Cosa prevede abitualmente il trattamento di questa forma di tumore al seno?
«Queste pazienti – risponde lo specialista – vengono sottoposte generalmente a quadrantectomia e radioterapia, più o meno biopsia del linfonodo sentinella in base all’estensione e al grado istologico, o, nelle forme più estese, a mastectomia. Lo screening ha portato alla luce casi di DCIS che prima non venivano diagnosticati (si è passati dal 3% al 25-30% dei tumori evidenziati alla mammografia di screening), che però non è stato accompagnato da una conseguente riduzione della incidenza di carcinoma mammario invasivo, come è accaduto invece per altri tipi di tumori, quali il carcinoma del colon o della cervice ».Lo studio canadese ha preso in esame i dati di oltre 100mila donne americane che hanno ricevuto una diagnosi di carcinoma duttale in situ con una età media di 54 anni. A distanza di vent’anni la mortalità per tumore al seno è stata del 3,3%: in questo gruppo il rischio di morire per tumore al seno è quasi due volte più alto di quello della popolazione generale (comunque piuttosto basso).
Rischio di mortalità da tumore al seno aumenta se la donna è colpita da recidiva di tipo invasivo
«Da qui è sorta la domanda se effettivamente serva sottoporre tutte le pazienti affette da DCIS a interventi chirurgici con o senza radioterapia, oppure potrebbero esserci strategie alternative (farmacologiche o di intervento sulle abitudini alimentari) che potrebbero diminuire il rischio di ammalarsi della forma invasiva di carcinoma. Questo perché il DCIS potrebbe essere interpretabile non come un precursore obbligato della forma invasiva, ma essere solo un possibile fattore di rischio oppure non essere pericoloso, se non associato ad altri fattori di rischio, quali abitudini alimentari errate, terapie ormonali etc.», sottolinea il dottor Sagona.All’interno della popolazione di riferimento, però, questo rischio è maggiore se l’età della diagnosi di DCIS era inferiore ai 35 anni, se le donne sono afroamericane e se il carcinoma presenta particolari caratteristiche, come ad esempio maggiori dimensioni. «Nel lavoro non sono state riportate le terapie mediche farmacologiche e bisognerebbe capire quante donne avessero effettivamente forme pure di DCIS e non già dei focolai di microinfiltrazione, non evidenziati all’esame istologico, soprattutto in caso di mastectomia dove viene eseguito un campionamento esteso delle lesioni, ma non sempre completo», nota l’esperto.

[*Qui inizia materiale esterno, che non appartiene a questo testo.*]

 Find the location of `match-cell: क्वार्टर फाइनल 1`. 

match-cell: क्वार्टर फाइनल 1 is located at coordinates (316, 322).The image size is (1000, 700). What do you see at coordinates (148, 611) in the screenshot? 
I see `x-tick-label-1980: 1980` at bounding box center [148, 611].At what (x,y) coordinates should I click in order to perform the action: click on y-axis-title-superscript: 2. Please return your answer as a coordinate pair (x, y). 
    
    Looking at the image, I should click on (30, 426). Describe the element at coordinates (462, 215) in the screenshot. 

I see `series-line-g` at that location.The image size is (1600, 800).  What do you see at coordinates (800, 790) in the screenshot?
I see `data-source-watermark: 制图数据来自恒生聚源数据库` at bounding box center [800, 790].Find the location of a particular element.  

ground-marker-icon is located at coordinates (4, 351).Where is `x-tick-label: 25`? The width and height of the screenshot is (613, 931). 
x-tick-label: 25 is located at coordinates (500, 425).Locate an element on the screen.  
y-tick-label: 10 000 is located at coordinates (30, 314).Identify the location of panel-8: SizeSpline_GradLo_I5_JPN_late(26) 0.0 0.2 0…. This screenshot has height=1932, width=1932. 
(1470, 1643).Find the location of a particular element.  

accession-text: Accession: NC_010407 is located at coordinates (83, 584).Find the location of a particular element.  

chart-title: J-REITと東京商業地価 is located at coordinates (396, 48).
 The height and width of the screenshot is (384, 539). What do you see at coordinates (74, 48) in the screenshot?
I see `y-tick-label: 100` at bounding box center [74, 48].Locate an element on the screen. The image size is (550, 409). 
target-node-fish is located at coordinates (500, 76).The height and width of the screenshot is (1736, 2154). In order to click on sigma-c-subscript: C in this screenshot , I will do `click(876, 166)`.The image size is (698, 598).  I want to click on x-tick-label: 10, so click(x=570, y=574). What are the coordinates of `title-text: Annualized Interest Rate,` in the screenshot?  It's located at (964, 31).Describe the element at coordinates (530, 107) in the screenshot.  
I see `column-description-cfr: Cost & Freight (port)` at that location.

Ancora, dice la ricerca, il rischio di mortalità da tumore al seno aumenta se la donna è colpita da una recidiva di tipo invasivo, ma prevenire la comparsa di questa recidiva con la radioterapia, a seguito di un intervento chirurgico conservativo, sembrerebbe non diminuire la mortalità nell’arco di 10 anni. Le pazienti sottoposte a un trattamento del genere hanno meno probabilità di sviluppare una forma di tumore al seno di tipo invasivo, ma questo intervento non incide sul rischio specifico di mortalità.